With this in mind, we can calculate the return on your investment. We know the business produces $200,000 in operating income per year. We need to subtract the $48,000 in interest payable to the senior lender, thus arriving at pretax profits of $152,000. We'll assume that the profits are taxed at 35%, so the after-tax profit is $98,800.
Thus, your return on your $400,000 equity investment is $98,800 annually, or 24.7% per year -- not bad!
But what if you could reduce your equity investment? What if another lender could come in behind the senior lender and add more leverage? Suppose you could find mezzanine lender who will provide $200,000 of financing at a rate of 15% per year.
The new capital structure would look like this:
- The senior lender contributes $600,000 of debt financing at 8% per year.
- The mezzanine lender contributes $200,000 of debt financing at 15% per year.
- You, the equity investor, contribute only $200,000 in equity.
Starting from the same $200,000 in operating income, we need to subtract the $48,000 in interest for the senior loan, and $30,000 in interest for the mezzanine loan. Thus, our pretax profits fall to $122,000. Take out Uncle Sam's 35% cut, and you, the equity holder, will earn only $79,300 each year.
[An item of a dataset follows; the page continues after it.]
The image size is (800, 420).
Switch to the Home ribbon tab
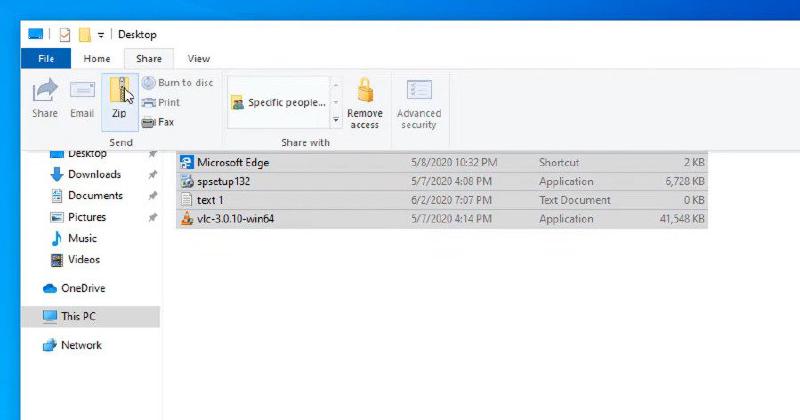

By including a mezzanine debt investor in the deal, your after-tax profits fell from $98,800 to $79,300. However, your required investment was halved -- you only need to invest $200,000 of your own capital instead of $400,000.
As a result, your total annual profits fall, but your return on equity rises from 24.7% per year to 39.7% per year.
Why investors like mezzanine debtMezzanine debt has several advantages for the investor. Typically, a mezzanine debt investment will include a free "kicker," usually in the form of a small slice of ownership, or an option (warrants), which entitle the debt investor to buy equity in the company at a future date. If the borrower goes on to be a massive success, these kickers can pay out to the tune of several multiples more than the amount borrowed.
Mezzanine debt also generates a return that is more consistent with equity than debt. To use a real-world example, mezzanine debt investor Triangle Capital earns as much as 19% annually on its mezzanine investments, an incredible interest rate given that U.S. Treasury Notes pay less than 2.3% per year.
Finally, mezzanine investors take significant risks just like equity investors, but they also get the benefit of having contractually mandated interest payments each month, quarter, or year. An equity investor is not guaranteed any dividends and equity investors are not entitled to receive a specific amount of money on a regular basis.
Why borrowers like mezzanine debtIt seems illogical for a borrower to ever borrow at rates nearing 20% per year, but mezzanine debt provides a big advantage to the borrower, too.
First, you have to consider that the interest on debt is a tax-deductible expense. Thus, at a standard corporate tax rate of 35%, a pretax interest rate of 20% is really only 13% after taxes are taken into consideration.
In addition, mezzanine debt often has unique features that make servicing the debt more manageable. Mezzanine lenders will occasionally include features like so-called "PIK toggles," which allow the borrower to "pay" its interest by rolling it into the loan balance. Thus, if the company can't make an interest payment as normally scheduled, it can defer some or all of the interest for a period of time. You won't find this feature on senior debt.
Finally, fast-growing firms often find that they won't need to pay sky-high interest rates for very long. If the company grows, its value should grow, too. Thus, it's likely that the company will be able to refinance the entirety of its senior and mezzanine debt into a single senior loan at a lower interest rate in the future.
And while you're unlikely to see this kind of debt in the public debt markets, it's important to know how it works. Mezzanine debt can be found in deals ranging from highly leveraged private equity buyouts to new real estate developments. In fact, I can almost guarantee that manufacturer of your mattress was, at some point, financed by mezzanine lenders. (Private equity loves a good nights' sleep, too.)